Kalawaca.com – Sebanyak 35 anggota Gugus Tugas Desa Damai dari tiga desa di Kabupaten Bogor telah menyelesaikan pelatihan peningkatan kapasitas yang berfokus pada pencegahan ekstremisme kekerasan, resolusi konflik dan sisten peringatan dini di tingkat desa. Para peserta merupakan perwakilan dari Desa Pamijahan, Desa Sukamantri, Desa Sasak Panjang, dan Desa Tajur Halang, yang merupakan tiga desa percontohan Desa Damai di Kabupaten Bogor.
Pelatihan yang berlangsung selama tiga hari, dari 13 hingga 15 November 2025 di Hotel Izi Bogor, diselenggarakan oleh Yayasan Inklusif bersama Wahid Foundation.
Direktur Yayasan Inklusif, Muhammad Subhi Azhari, menegaskan bahwa pelatihan ini menjadi “titik awal” dan bekal bagi para anggota gugus tugas untuk menjalankan program pendampingan di desa masing-masing selama dua tahun ke depan.
“Ini akan menjadi bekal bagi kita… untuk kemudian nanti kita melangkah selama mungkin dua tahun ke depan di desa masing-masing untuk bersama-sama mensukseskan program-program yang akan kita selenggarakan bersama,” ujar Subhi.

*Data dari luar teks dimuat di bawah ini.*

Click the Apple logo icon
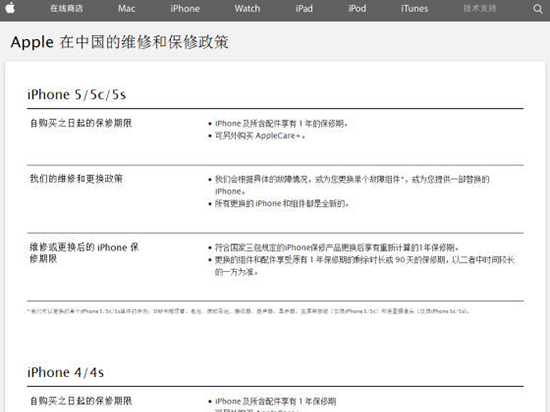The height and width of the screenshot is (412, 550). [11, 8]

Program pendampingan tersebut, lanjutnya, akan mencakup berbagai kegiatan seperti pelatihan lanjutan, kampanye, serta pendampingan khusus bagi kelompok pemuda dan perempuan.
Koordinator Proyek Desa Damai Wahid Foundation, Muhammad Fahrur, menekankan bahwa perdamaian harus tumbuh dari tingkat komunitas. “Perdamaian itu tidak muncul tiba-tiba. Perdamaian adalah hasil dari proses panjang, dari kerja bersama, dari pengalaman masyarakat yang kemudian berkembang menjadi gerakan,” tuturnya.
Fahrur menjelaskan, Program Desa Damai ditopang beberapa pilar, termasuk penguatan ekonomi perempuan, peningkatan kapasitas masyarakat, dan pengembangan pertanian serta lingkungan berkelanjutan.
Ia menambahkan, pelatihan ini menjadi ruang refleksi untuk mengaitkan nilai-nilai perdamaian yang sudah ada dalam kearifan lokal dengan tantangan zaman. “Nilai-nilai perdamaian sebenarnya sudah ada dalam kearifan lokal kita. Dalam pelatihan ini, kita hanya merefleksikan kembali,” katanya.
Pelatihan ini, menurut Subhi, dirancang menggunakan pendekatan pembelajaran orang dewasa yang mengutamakan diskusi dan berbagi pengalaman. Tujuannya adalah memperkuat jejaring kerja antara masyarakat dan pemerintah desa agar “mampu mengidentifikasi potensi konflik serta mengambil langkah pencegahan”.
Program ini didukung oleh Global Community Engagement and Resilience Fund (GCERF) dan dilaksanakan melalui kerja sama antara Wahid Foundation, Yayasan Inklusif, serta La Rimpu.